**** GIVEN TEXT ****

If the Economic Policy Institute (EPI) is correct, the minimum wage should be over $18 an hour if it had been linked to productivity growth. It’s inflationary impacts would have been minimal since it would have been incrementally increased over 45 years, and since the government massively understates inflation any way, and especially since it would not have been more than productivity gains.

In today’s economy, increasing the minimum wage to $10.10 and then tying it to productivity growth would generate greater demand for goods and services. Some critics might argue that small businesses would suffer under such a policy, and that might be a reasonable point-of-view, but there’s a way around that.

Initiate a two-tiered federal minimum wage. Increase the minimum for everybody to $10.10 an hour by 2015. Tie increases in the minimum wage to the national growth of productivity for any business with jobs and assets outside the nation, such as money stowed away in the Caymen Islands to avoid paying US taxes, or for any publicly traded, limited liability corporations. Those are the companies that are making record profits, and so they can share a little more with their lower level employees here in the USA without any hardship. These companies might even think twice about moving more and more jobs overseas, although most of them have moved tons of them, and whatever jobs they can ship away, they’ve already done it. Some of them have even shifted production to European nations that have higher minimum wages than the USA anyway.

This would spur the demand for goods and services and to a little tiny degree, it would slow or even reverse US economic decline, by redistributing income from the 1 back to the 99 percent.

As for the second tier, let local businesses pay $10.10 an hour by 2015 and tie the growth of the minimum wage to the understated inflation rate. Recent studies show increases in the minimum wage on state levels have raised the demand for goods and services and created jobs in the process. This minimum wage might have some minor inflationary impact, but if it does, the government will understate it anyway.

**** DATA EXTRACT ****

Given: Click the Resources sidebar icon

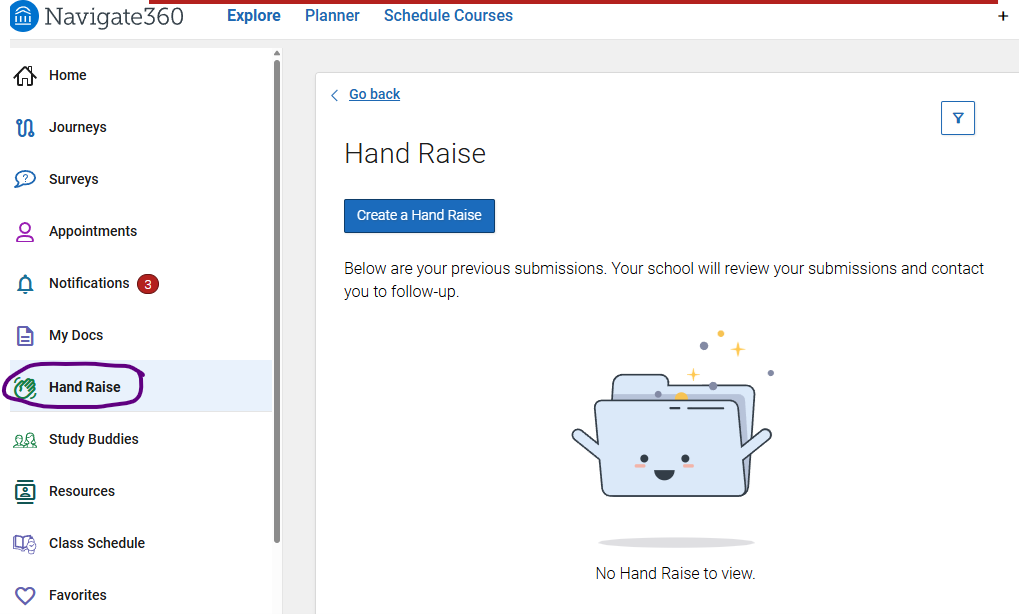Looking at the screenshot, I should click(25, 491).
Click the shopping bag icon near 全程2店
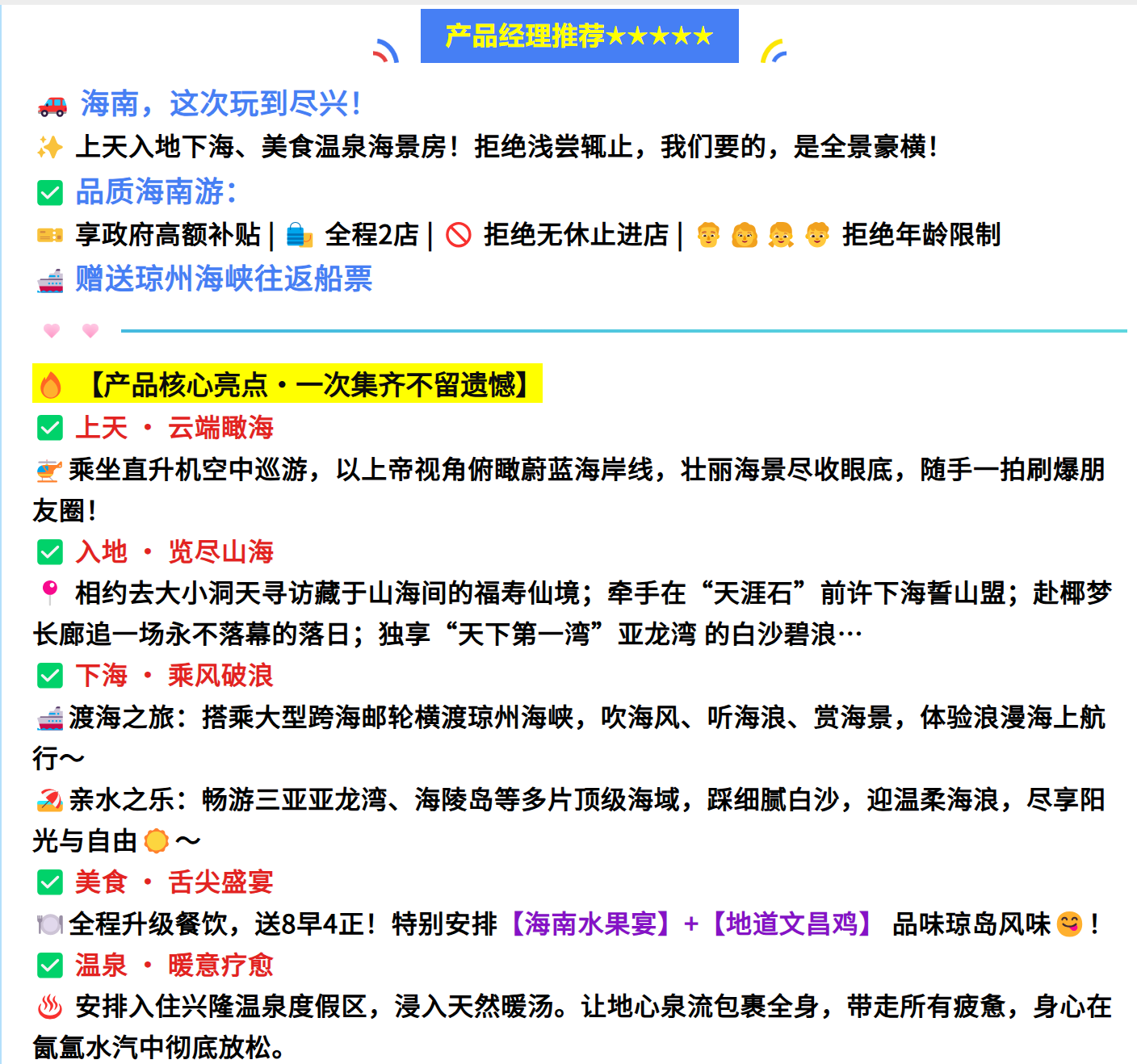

****

## [COMPLETE THE FOLLOWING]
1 > In the minimum wage text, translate this sentence into Spanish: "Recent studies show increases in the minimum wage on state levels have raised the demand for goods and services and created jobs in the process."
2 > Do these statements agree with the minimum wage text? For each, answer yes or no and quote the words that decide it.
(a) The proposal would raise the minimum for everybody to $10.10 an hour by 2015.
(b) Under the second tier, the minimum wage for local businesses would grow with national productivity.
(c) Some of the companies have shifted production to European nations with lower minimum wages than the USA.
3 > Continue the minimum wage text from the point where it stops.

## [ANSWERS TO THE TASKS]
1 > Estudios recientes muestran que los aumentos del salario mínimo a nivel estatal han elevado la demanda de bienes y servicios y, en el proceso, han creado empleos.

2 >
(a) Yes: "Increase the minimum for everybody to $10.10 an hour by 2015."
(b) No: "tie the growth of the minimum wage to the understated inflation rate."
(c) No: "Some of them have even shifted production to European nations that have higher minimum wages than the USA anyway."

3 >
If wage increases keep up with productivity growth, economic theory tells us that there should be no inflation. Any increase in the minimum wage tied to the understated inflation rate will almost assuredly be less than the growth in productivity, and therefore such a yearly rate increase can not be inflationary.

Think about what the US might be like nowadays if increases based on productivity growth had happened over the last forty-five years. This would have offset a little of the income redistribution that has taken place over the last thirty-two years, and which is destroying the US economy and the middle class. The demand for goods and services would have been greater than it is today, meaning the economy would be stronger. The rich would not be so rich. Instead of stealing 32 percent of the nation’s income, it would probably only be about 27-29 percent. So they would’ve had less money to purchase the political favors of politicians from both major parties.

Since our economy can afford to let a tiny percentage of parasitic rich people suck away 32 percent of the nation’s total income, essentially allowing a “kept unproductive, but parasitic welfare class” to get something for nothing, the economy should be able to divert a tiny bit of their ill gotten money toward a higher minimum wage tied to productivity gains. That’s what shared prosperity is all about. Isn’t that what an economy with a representative government is supposed to be for? To represent all the people and not just those who can most afford to purchase politicians like they would well trained sheep dogs, such as Wyden and Boehner?

Besides, if the economy can afford to let rich people steal hundreds of billions of dollars per year from the 99 percent via federal legislation, and can give them trillions of dollars a year whenever the market threatens to depress their earnings and the values of their assets, such as stocks and bonds (which means the 1 percent are shielded from market forces except when it is to their advantage), and since it is obvious that letting them steal so much money only weakens the economy, then lifting working people out of their poverty with an increase in the minimum wage tied to productivity gains can only strengthen the economy. It would also help to slow or maybe even reverse the slide of the United States to banana republic status, which it is hurtling toward in less than fifteen years.

In other words, it’s time to raise the minimum wage and tie a great deal of it to productivity gains. We can afford a two-tiered system. We cannot afford to let it not happen.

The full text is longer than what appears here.